What to work on
Copy the records below word for word, leaving out the pictures.

——————————

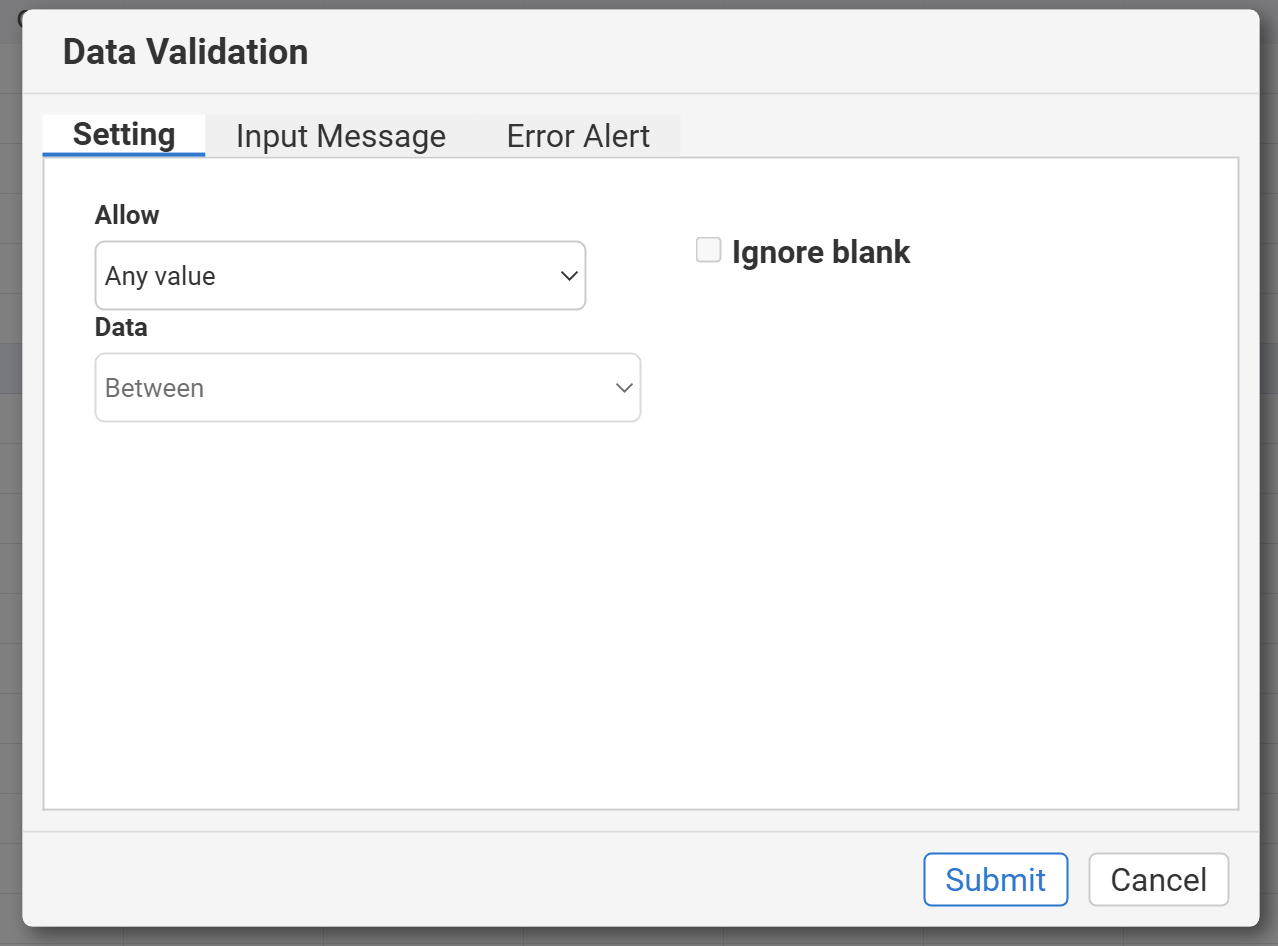Enable the Ignore blank checkbox
Screen dimensions: 1278x946
[708, 250]
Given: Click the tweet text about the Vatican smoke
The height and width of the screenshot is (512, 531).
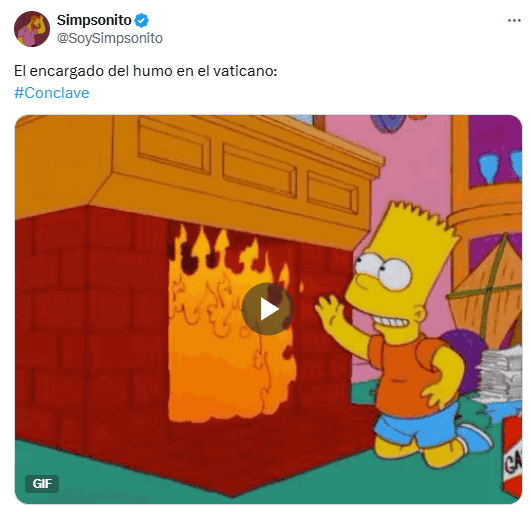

——————————

Task output
Enable the Ignore blank checkbox
Screen dimensions: 1278x946
[708, 250]
Given: Click the tweet text about the Vatican smoke
The height and width of the screenshot is (512, 531).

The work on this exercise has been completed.